The design point is to provide high performance fault-tolerant data access
for primarily read-only data. This design point was chosen because this is
80% of the problem in HEP applications. That solution requires the
design of a highly distributed loosely coupled server cluster technology
where clients can be quickly dispersed across the disk server nodes. We
believe that our recent tests have shown we have accomplished this goal.

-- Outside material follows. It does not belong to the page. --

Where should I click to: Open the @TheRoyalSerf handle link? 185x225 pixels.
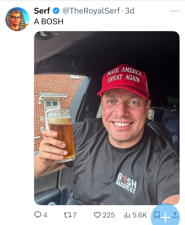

That leaves 20% of the problem (i.e., r/w access) which is probably the
hardest to solve to everyone's satisfaction. Of course, that's a
canonical
ratio and is extremely liberal. In HEP, there is usually an order of
magnitude difference between r/o and r/w data.  Even that is misleading
since most of that data is processed in write-once read-many mode. So, the
real problem is effectively much smaller, though not necessarily less
vexing.

The difficulties in  r/w access are not in the areas of high performance
(in fact, xrootd does quite well writing files as well) or even
fault-tolerance, the problem is in file management in such an
architecture. The scalability in xrootd comes from the fact that there is
no over-all concentration of knowledge or power in any particular part of
the system. Before one starts pointing at the top-level olbd (initial
point of contact) one has to remember that even that olbd is only aware of
up to 64 of its immediate neighbors. This allows nodes to come and go, be
added/removed easily, and scale linearly as the system size increases.
However, this makes r/w file management, without severely impacting the
scalability and performance, relatively complex.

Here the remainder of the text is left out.